Raw records
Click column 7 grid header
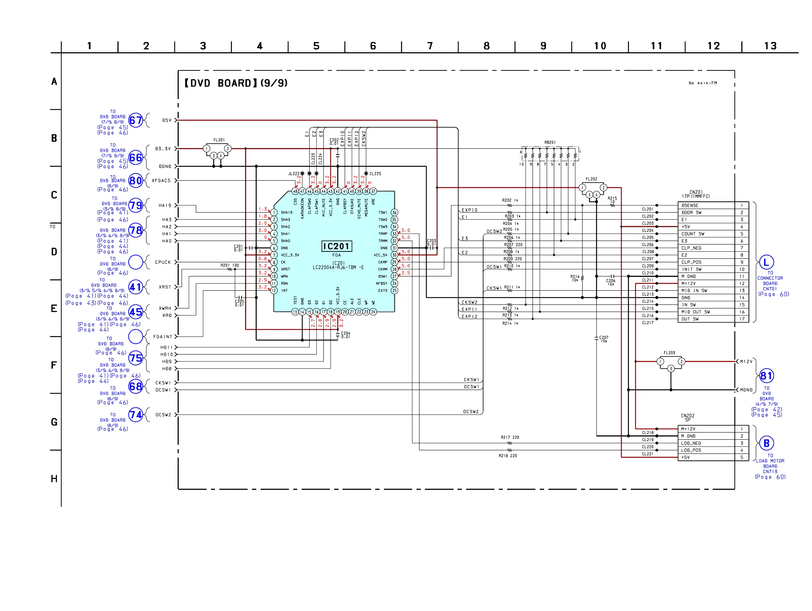812x611 pixels. pos(430,46)
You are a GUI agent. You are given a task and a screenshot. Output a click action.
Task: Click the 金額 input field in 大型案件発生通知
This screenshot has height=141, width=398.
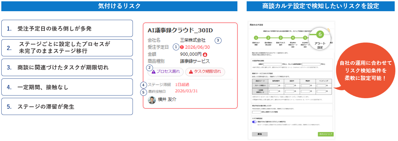click(272, 64)
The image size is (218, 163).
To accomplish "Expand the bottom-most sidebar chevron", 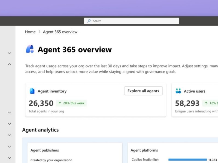I will 10,158.
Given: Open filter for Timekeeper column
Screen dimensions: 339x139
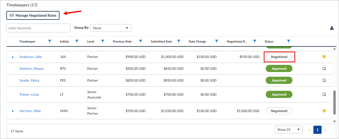Looking at the screenshot, I should (50, 41).
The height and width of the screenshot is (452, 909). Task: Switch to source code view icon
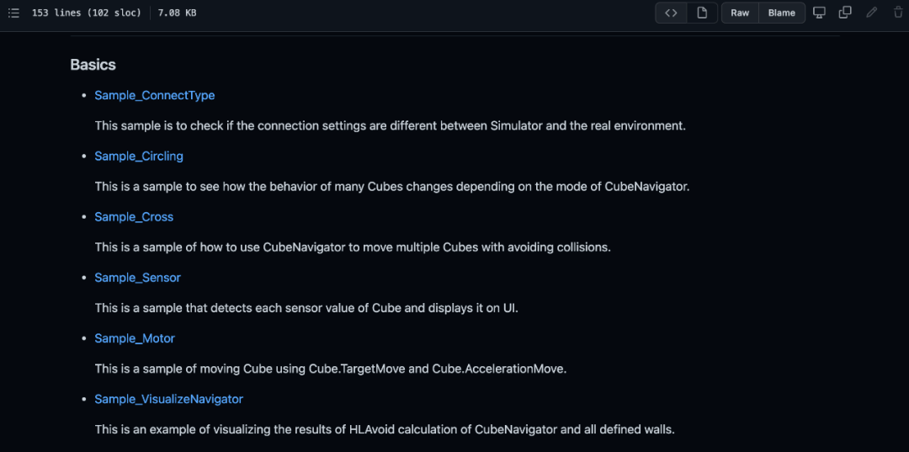coord(672,13)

Exercise objective
Transcribe the stretch from the beginning of the data through the line containing "click(272, 64)", leaving the pictures out.

Reply to the task
Click column 7 grid header
812x611 pixels. pos(430,46)
You are a GUI agent. You are given a task and a screenshot. Output a click action.
Task: Click the 金額 input field in 大型案件発生通知
This screenshot has height=141, width=398.
click(272, 64)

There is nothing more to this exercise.